= Stepan Pisakhov =

Stepan Grigoryevich Pisakhov (Степан Григорьевич Писахов; – 3 May 1960) was a Russian and Soviet artist, writer, oral storyteller, and ethnographer.

==Biography==
Stepan Pisakhov was born in Arkhangelsk into a merchant family; at the same time his father was a craftsman – a jeweler and engraver. His mother came from a family of Old Believers. After completing his early schooling in Arkhangelsk, Pisakhov studied in the Baron Stieglitz’ Arts College in Petersburg. He continued his education as an artist in Paris and in a private Petersburg studio. Ilya Repin himself invited him to work in his studio. In 1899 Stepan Pisakhov participated in an art exhibition in Petersburg, and in 1907 his paintings were displayed in Rome, and in 1910 in his native Arkhangelsk; in 1912 he was awarded a silver medal at an art exhibition in Petersburg.

His grandmother’s brother, Grandpa Leontiy, was a professional folktale narrator, and from his early childhood the future writer lived amid the rich word-creation traditions of the Russian North. Stepan Pisakhov started composing and recounting his tales quite early, but rarely put them down on paper. The peculiarity of his texts, which were first and foremost intended for listening audiences, was conditioned by their spoken origin.

Only in 1924 were his tales from the Northern Munchausen cycle published in the collection On the Northern Dvina. In 1927 northern folktales recorded and commented upon by Stepan Pisakhov were published in the almanac “Sovetskaya Strana”. In 1938–1940 Pisakhov’s own tales (in two volumes) first saw the light in Arkhangelsk.

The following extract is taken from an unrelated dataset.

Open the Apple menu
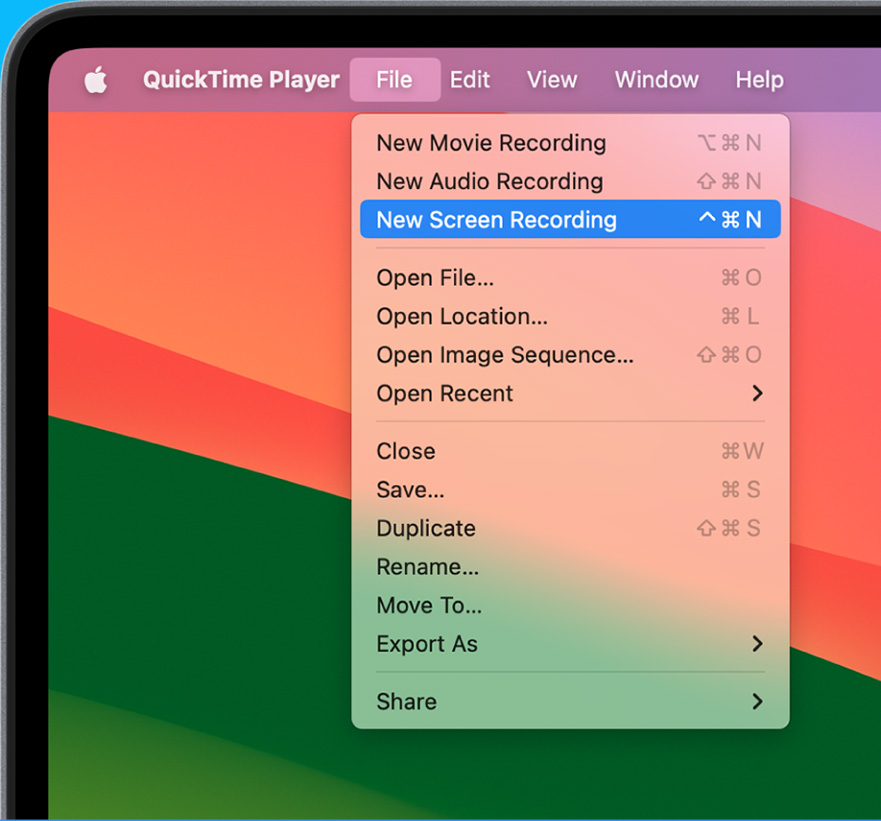This screenshot has height=821, width=881. pyautogui.click(x=95, y=80)
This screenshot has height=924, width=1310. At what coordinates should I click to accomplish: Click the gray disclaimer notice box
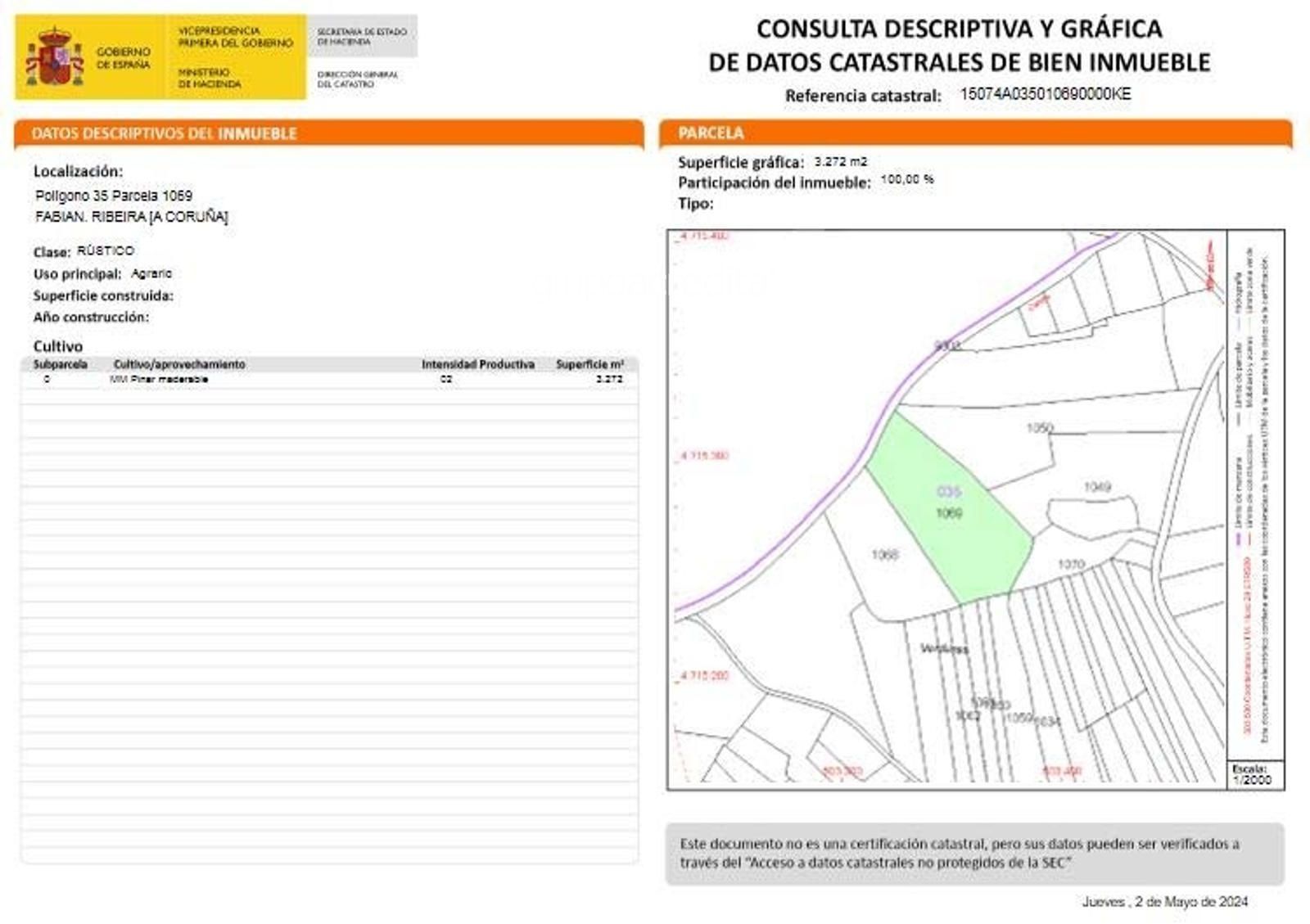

The geography of Pisakhov’s active creative scope stretched from Novaya Zemlya to Cairo. For an artist he had received myriad impressions from his travels as a young man in Italy, France, Turkey and Egypt. Yet his major focus, both as a writer and an artist, was his native North - its images, folklore and speech. Pisakhov explored the coastline of the White Sea, visited Novaya Zemlya, the waters of the Yugorsky Shar Strait that connects the Barents and Kara Seas, and took part in Arctic expeditions.

Most of his tales are set in the village of Uyma, a few kilometres upriver from Arkhangelsk. The protagonist and narrator of the tales, a Pomor peasant from Uyma, has the name of Semyon (Senya) Malina.

Pisakhov, along with Aleksandr Borisov and Tyko Vylka, is considered to be the founder of Russian Arctic painting, and initially his works were featured prominently in the Arkhangelsk Museum of Fine Arts. In 2008, the Stepan Pisakhov Museum was opened in Arkhangelsk, and his paintings were then transferred to this museum.